### Your assignment
Could each record be written out again exactly as it stands?

== == ==

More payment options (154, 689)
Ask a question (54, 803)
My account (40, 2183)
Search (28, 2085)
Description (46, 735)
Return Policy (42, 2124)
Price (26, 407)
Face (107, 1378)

== == ==

### Written reply
More payment options (154, 689)
Ask a question (54, 803)
My account (40, 2183)
Search (28, 2085)
Description (46, 735)
Return Policy (42, 2124)
Price (26, 407)
Face (107, 1378)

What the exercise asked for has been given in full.